Which lines of the entries contain the string "computer"? Copy each of them.

Data shown below:

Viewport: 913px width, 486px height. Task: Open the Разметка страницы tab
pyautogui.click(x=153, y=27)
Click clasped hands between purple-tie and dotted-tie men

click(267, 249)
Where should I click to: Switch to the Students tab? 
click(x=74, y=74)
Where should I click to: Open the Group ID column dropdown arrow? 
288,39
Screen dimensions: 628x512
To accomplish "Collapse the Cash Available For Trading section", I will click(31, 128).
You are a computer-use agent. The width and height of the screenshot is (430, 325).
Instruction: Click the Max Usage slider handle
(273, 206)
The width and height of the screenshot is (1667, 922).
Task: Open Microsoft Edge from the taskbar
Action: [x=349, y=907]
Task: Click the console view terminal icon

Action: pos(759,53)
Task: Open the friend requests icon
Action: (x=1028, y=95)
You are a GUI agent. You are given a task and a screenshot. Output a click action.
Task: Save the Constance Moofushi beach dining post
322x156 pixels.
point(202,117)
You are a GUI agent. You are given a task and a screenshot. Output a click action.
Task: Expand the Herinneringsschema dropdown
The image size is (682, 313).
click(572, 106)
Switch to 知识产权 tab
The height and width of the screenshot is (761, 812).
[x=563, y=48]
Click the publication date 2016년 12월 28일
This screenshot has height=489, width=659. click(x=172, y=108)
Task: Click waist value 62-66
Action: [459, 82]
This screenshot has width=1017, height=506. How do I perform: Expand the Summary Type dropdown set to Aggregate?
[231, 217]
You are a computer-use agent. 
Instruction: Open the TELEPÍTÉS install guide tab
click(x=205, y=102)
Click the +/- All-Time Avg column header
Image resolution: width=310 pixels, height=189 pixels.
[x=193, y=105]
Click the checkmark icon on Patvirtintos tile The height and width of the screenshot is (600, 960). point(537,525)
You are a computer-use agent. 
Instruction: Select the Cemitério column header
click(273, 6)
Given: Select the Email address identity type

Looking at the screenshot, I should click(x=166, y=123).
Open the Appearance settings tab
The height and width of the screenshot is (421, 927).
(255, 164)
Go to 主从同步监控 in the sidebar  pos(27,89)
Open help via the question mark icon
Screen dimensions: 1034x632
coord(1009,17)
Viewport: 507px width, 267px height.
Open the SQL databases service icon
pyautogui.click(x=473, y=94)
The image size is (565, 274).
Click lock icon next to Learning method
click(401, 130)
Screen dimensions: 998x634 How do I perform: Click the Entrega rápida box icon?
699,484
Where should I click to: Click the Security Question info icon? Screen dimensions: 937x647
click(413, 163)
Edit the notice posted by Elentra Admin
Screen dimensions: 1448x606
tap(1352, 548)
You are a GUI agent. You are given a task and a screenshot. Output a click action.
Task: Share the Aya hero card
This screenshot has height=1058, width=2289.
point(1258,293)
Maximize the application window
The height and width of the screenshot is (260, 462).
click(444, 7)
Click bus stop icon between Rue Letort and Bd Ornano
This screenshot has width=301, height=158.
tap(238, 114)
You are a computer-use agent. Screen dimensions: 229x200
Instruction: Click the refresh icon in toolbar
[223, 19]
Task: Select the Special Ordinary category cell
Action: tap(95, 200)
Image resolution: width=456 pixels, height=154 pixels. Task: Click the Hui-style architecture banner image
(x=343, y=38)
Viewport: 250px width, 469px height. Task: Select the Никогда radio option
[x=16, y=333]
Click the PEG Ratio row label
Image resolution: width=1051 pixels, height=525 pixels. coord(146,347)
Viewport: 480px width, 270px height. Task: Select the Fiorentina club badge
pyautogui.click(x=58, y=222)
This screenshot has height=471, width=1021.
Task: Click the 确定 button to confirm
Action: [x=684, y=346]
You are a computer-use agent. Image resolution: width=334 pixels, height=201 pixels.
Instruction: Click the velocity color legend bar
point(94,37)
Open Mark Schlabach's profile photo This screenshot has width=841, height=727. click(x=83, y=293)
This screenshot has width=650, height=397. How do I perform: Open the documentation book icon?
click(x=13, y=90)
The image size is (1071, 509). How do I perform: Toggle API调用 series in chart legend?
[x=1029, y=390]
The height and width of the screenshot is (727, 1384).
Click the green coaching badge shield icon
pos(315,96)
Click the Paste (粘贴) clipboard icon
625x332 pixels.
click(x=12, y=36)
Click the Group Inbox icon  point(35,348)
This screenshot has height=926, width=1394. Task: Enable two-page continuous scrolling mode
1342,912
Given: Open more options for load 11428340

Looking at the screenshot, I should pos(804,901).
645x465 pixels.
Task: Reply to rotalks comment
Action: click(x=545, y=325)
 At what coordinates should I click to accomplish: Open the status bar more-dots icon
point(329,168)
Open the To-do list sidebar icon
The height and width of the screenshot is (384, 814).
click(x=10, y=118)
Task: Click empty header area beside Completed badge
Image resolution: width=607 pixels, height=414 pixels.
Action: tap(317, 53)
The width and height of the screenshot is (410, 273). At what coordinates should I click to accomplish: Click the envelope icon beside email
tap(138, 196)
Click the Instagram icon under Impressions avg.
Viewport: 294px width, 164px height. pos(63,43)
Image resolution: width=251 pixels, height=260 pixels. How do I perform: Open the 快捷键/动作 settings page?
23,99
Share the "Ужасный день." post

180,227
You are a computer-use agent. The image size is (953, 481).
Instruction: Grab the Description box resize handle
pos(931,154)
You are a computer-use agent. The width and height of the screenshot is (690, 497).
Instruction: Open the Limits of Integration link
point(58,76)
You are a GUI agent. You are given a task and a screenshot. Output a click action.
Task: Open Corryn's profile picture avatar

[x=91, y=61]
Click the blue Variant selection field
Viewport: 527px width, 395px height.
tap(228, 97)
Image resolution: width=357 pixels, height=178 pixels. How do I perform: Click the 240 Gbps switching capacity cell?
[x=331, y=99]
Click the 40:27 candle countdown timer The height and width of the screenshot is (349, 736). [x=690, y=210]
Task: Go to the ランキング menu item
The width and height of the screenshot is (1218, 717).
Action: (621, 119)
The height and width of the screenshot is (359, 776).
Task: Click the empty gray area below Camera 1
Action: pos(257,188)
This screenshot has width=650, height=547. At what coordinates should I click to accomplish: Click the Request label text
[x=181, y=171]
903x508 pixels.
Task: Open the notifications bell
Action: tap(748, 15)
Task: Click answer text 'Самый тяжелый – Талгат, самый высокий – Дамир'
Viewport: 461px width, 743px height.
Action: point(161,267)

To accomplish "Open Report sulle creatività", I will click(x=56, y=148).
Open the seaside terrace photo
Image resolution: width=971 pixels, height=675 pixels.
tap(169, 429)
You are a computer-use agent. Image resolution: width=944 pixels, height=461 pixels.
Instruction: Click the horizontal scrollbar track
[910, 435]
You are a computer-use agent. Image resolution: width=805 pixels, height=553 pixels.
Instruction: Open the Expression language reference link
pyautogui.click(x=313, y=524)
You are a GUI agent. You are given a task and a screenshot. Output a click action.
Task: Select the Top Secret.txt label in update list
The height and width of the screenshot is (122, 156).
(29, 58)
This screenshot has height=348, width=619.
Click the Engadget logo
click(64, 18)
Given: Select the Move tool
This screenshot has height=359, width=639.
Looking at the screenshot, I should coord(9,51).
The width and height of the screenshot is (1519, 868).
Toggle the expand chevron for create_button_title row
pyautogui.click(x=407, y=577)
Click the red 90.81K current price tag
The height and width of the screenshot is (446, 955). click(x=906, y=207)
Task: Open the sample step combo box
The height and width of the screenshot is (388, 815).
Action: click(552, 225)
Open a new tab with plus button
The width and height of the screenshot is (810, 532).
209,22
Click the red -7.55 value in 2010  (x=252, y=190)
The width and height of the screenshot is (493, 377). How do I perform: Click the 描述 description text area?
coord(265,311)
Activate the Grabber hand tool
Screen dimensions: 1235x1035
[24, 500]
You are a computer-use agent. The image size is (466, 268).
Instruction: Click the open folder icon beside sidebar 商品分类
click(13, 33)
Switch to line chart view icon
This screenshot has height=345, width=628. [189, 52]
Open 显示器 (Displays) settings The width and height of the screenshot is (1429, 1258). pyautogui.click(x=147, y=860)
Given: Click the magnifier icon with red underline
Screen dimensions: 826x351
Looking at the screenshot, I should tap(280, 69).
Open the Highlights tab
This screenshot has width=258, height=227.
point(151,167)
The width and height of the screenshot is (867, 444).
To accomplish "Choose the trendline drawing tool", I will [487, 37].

End of Data shown.

> Reply to the task:
You are a computer-use agent. The width and height of the screenshot is (430, 325).
You are a computer-use agent. 
You are a computer-use agent. 
You are a computer-use agent. Screen dimensions: 229x200
You are a computer-use agent. Image resolution: width=334 pixels, height=201 pixels.
You are a computer-use agent. The image size is (953, 481).
You are a computer-use agent. The width and height of the screenshot is (690, 497).
You are a computer-use agent. Image resolution: width=944 pixels, height=461 pixels.
You are a computer-use agent. Image resolution: width=805 pixels, height=553 pixels.
You are a computer-use agent. The image size is (466, 268).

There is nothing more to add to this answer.